══ SOURCE EXTRACT

New NRA President Oliver North said Sunday, in the aftermath of the deadly Texas school shooting, that students “shouldn’t be afraid” to attend class but made clear that his gun-rights advocacy group still doesn’t think the solution is limiting Second Amendment rights.
“I believe that we can make sure kids are protected without taking away the rights of law-abiding citizens,” North, a former Marine Corps lieutenant colonel, told “Fox News Sunday.”
North called for metal detectors in schools and pushed the National Rifle Association’s “school shield” agenda, which he said offers school’s a free security assessment that includes looking at how people enter and exit buildings.
He spoke two days after a 17-year-old opened fire at a Houston-area high school, killing 10 people and injuring 13. It was the 16th school shooting this year and the deadliest one since the massacre in Parkland, Fla., in February that gave rise to a campaign by teens for gun control. Seventeen people were killed in the Florida massacre.
The suspected shooter in last week’s attack is in custody on murder charges. He reportedly used his father’s rifle and pistol in the attack. The suspect is being identified as Dimitrios Pagourtzis, who appeared to have no prior arrests or confrontations with law enforcement. Pagourtzis also had explosive devices that were found in the school and nearby, said Texas Gov. Greg Abbott.
North on Sunday also suggested that much or at least part of the problem with school shootings is young people, mostly males, being exposed to a culture of violence and being on Ritalin, a medication prescribed largely to help with attention deficit disorder, or ADD.
“We are trying like the dickens to treat the symptoms, not the disease,” he said. “The disease isn’t the Second Amendment.”
The Associated Press contributed to this report.

════

▶ **YOUR ASSIGNMENT**:
List every person the report on the Texas school shooting names.

══ STORED DATA

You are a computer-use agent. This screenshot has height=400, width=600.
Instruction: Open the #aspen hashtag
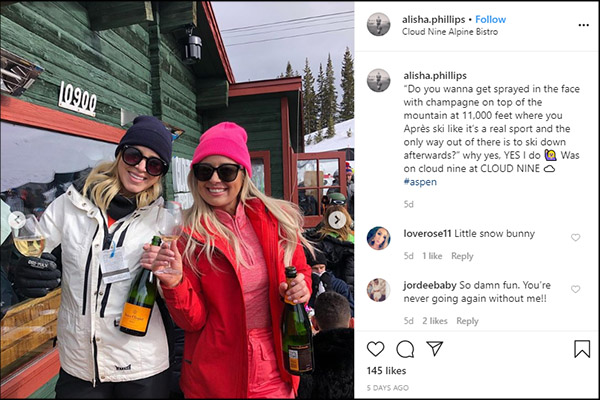pos(420,182)
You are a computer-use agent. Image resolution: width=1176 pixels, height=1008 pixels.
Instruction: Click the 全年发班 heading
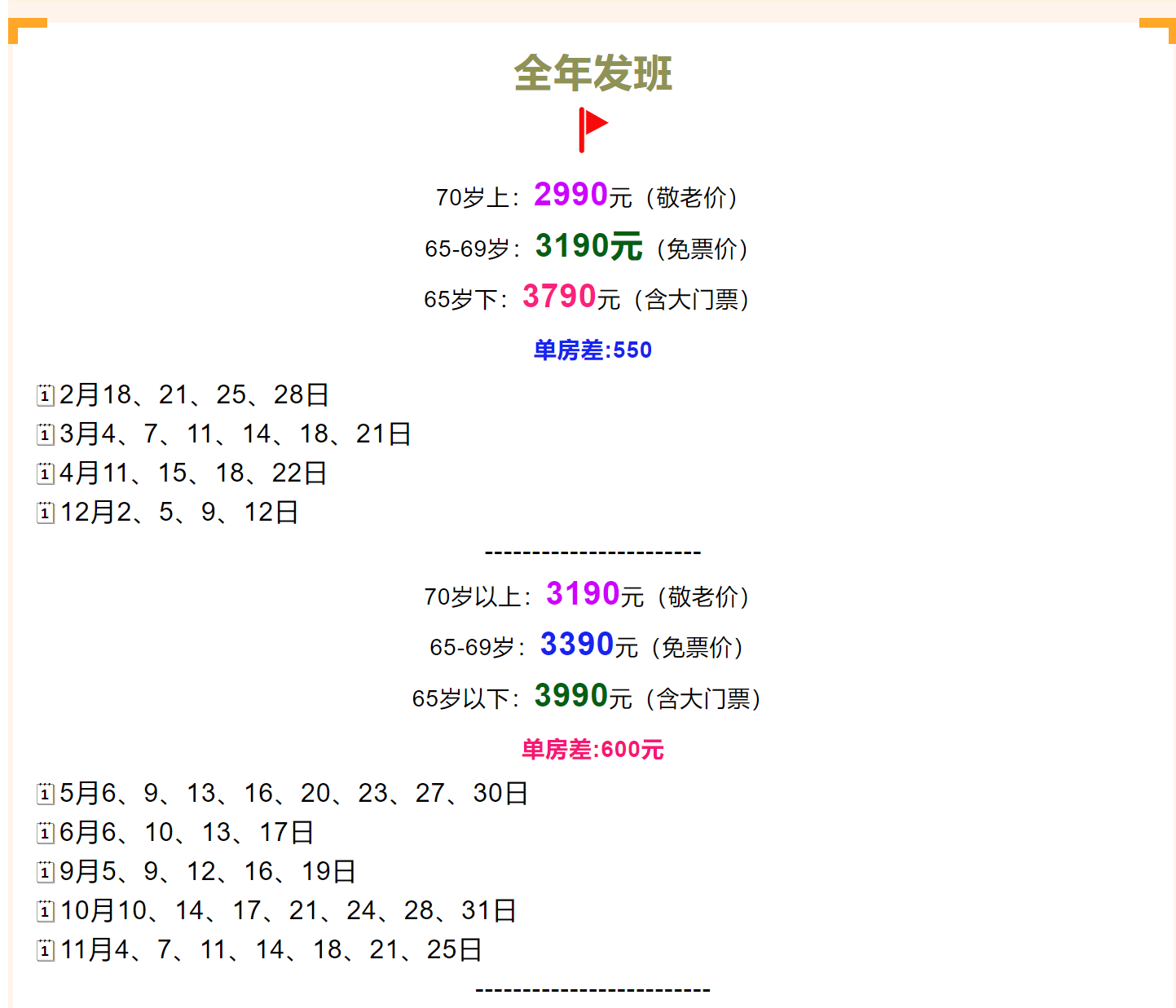(592, 73)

════

▶ **ANSWER SPACE**:
Oliver North, Dimitrios Pagourtzis, Greg Abbott